As the amount of protection around data increases, so does the ingenuity of attackers. Even the largest and most secure companies and data bases are not safe. Over the years, the number of breaches have been steadily increasing. That is why it is critical that internet users take measures to protect themselves.
So far in 2021, there have been countless numbers of data breaches that expose personal information of millions of users. Among the biggest data breaches of this year, Facebook, T-Mobile, and Volkswagen are just a few of the most recognized companies hit by attackers, exposing millions of users’ data.
As some may remember earlier this year, gas prices skyrocketed as a result of a scare. The scare was caused by a ransomware attack on Colonial Pipeline. The company is in charge of nearly 45% of the East Coast’s supply of petroleum. They paid roughly $2.3 million to the attackers via Bitcoin.
Due to an unsecure database, a Chinese company, Socialarks, leaked users’ identifiable information for roughly 214 million of Facebook service users.
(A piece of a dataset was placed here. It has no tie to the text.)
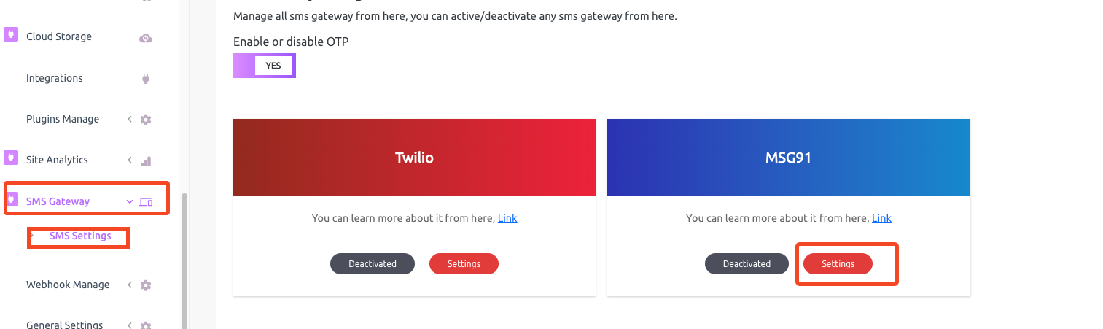
Task: Toggle Twilio's Deactivated status button
Action: coord(373,263)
The information included: names, country of residence, phone numbers, and other sensitive information.
For 7 million shoppers of the company Bonobos, a notorious hacker, under the alias of ShinyHunters, stole account information of their shoppers. The breach leaked: credit card information, addresses, and phone numbers.
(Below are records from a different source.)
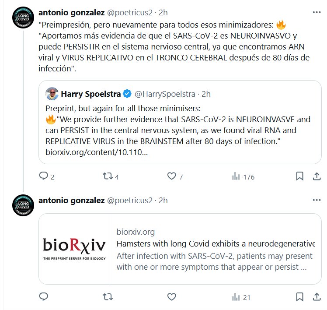This screenshot has height=310, width=327.
Task: Open more options on second tweet
Action: coord(317,200)
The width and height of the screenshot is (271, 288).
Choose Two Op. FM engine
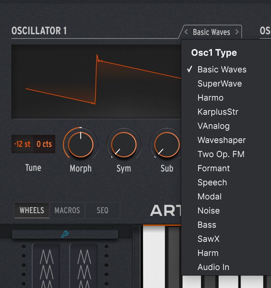pyautogui.click(x=221, y=154)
A third-party cloud provider, Accellion, suffered a data breach that revealed Kroger’s Human Resources data and pharmacy records. The breached records leaked include sensitive information such as names, phone numbers, home addresses, dates of birth, Social Security numbers, prescriptions, and health insurance information.
Earlier this year, scammers successfully SIM swapped some of T-Mobile users’ phones. They took control of customers’ phones and switched their SIMs to a compromised one. By doing this, it allowed the thieves to intercept phone calls and text messages. They also gained access to customers’ names, addresses, Social Security numbers, PINs and security questions with their answers.
An unnamed marketing company is responsible for leaking 3.3 million Volkswagen and Audi U.S. and Canadian customers. The data was left unsecured and was accessed by unauthorized users in March. The importance of the information varied from the type of vehicles inquired about or purchased, to a smaller number of breached Social Security numbers, tax IDs, loan numbers and driver’s license numbers. About 3.3 million customers were affected.
The California Department of Motor Vehicles (DMV) suffered a data breach after Automatic Funds Transfer Services, the DMV’s billing contractor, was hit by a ransomware attack. The breach exposed drivers’ personal information from over a year ago such as registration records, including names, addresses, license plate numbers and vehicle identification numbers (VINs).
A popular third-party contactless parking software, ParkMobile, is responsible for exposing 21 million customer records. The stolen data includes email addresses, phone numbers, license plate numbers, hashed passwords and mailing addresses. ParkMobile is used by a variety of parking lots including schools and shopping centers making it a very widely used service.
Earlier this year, Experian application programming interface (API) suffered a data breach allowing for the private credit scores of tens of millions of Americans to be leaked. The tool, used by many lending sites, allowed anyone to access the private credit scores of millions of Americans by supplying their name, date of birth, and mailing address.
A phishing attack, targeting the California State Controller’s Office (SCO) Unclaimed Property Division, led to an employee clicking on a malicious link, allowing them to log in into a fake website. This granted a hacker access to the employee’s account. The criminal had access for 24 hours, allowing him to send more phishing emails to the hacked SCO employee’s contacts. He was able to view private documents during this time interval. The number of employees affected and the types of personal information impacted has yet to be disclosed by the department.